Il mio giudizio in breve:

Libro molto divertente, superato in quasi tutte le situazioni proposte ma che conserva comunque un notevole umorismo, forse anche perché a posteriori è più facile ridere delle usanze e dei modi di fare di cinquanta o sessant’anni fa. Alcuni episodi in particolare sono davvero esilaranti e rendono l’intero romanzo uno dei più simpatici che abbia letto ultimamente.

Copertina di una delle prime edizioni del romanzo (non molto attraente a mio parere)
Copertina di una delle prime edizioni del romanzo (non molto attraente a mio parere)

Katie ed Harry Willard, modesti abitanti di Terre Haute (nell’Indiana), hanno sognato di andare in Europa per anni e proprio a questo scopo hanno iniziato a risparmiare praticamente subito dopo essersi sposati.
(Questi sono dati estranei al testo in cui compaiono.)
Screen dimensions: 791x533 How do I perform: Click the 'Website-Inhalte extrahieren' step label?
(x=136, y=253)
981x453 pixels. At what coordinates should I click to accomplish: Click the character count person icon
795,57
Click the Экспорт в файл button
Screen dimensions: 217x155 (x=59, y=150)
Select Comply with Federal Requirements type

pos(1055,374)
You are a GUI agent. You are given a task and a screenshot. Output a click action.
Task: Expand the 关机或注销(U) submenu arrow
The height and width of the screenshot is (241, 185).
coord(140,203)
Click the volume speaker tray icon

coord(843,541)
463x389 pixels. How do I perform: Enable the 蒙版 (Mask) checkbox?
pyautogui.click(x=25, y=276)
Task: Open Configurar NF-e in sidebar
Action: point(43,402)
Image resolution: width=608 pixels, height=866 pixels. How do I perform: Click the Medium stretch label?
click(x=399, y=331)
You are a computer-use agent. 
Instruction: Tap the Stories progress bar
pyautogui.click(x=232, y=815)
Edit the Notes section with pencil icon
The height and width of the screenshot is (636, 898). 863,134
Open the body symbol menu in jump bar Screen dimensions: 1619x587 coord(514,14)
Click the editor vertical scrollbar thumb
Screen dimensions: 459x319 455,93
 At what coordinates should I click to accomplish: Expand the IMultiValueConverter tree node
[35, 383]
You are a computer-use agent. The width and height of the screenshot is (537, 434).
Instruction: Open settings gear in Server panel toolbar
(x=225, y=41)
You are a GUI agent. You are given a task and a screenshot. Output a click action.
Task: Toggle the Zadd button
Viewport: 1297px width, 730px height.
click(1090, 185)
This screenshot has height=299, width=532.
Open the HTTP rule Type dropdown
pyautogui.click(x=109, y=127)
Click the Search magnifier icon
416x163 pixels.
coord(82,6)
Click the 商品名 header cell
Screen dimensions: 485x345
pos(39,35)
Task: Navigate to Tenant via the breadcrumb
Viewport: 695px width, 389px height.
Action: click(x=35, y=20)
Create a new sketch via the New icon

L’accumulo di risparmi tuttavia è stato messo a dura prova dall’arrivo di tre figli nonché dalla seconda guerra mondiale, dunque è solo alla fine degli anni ’50 – quando i due ragazzi più grandi sono sul punto di lasciare la famiglia per andare all’università o farsi una vita indipendente – che i Willard riescono a realizzare il loro sogno.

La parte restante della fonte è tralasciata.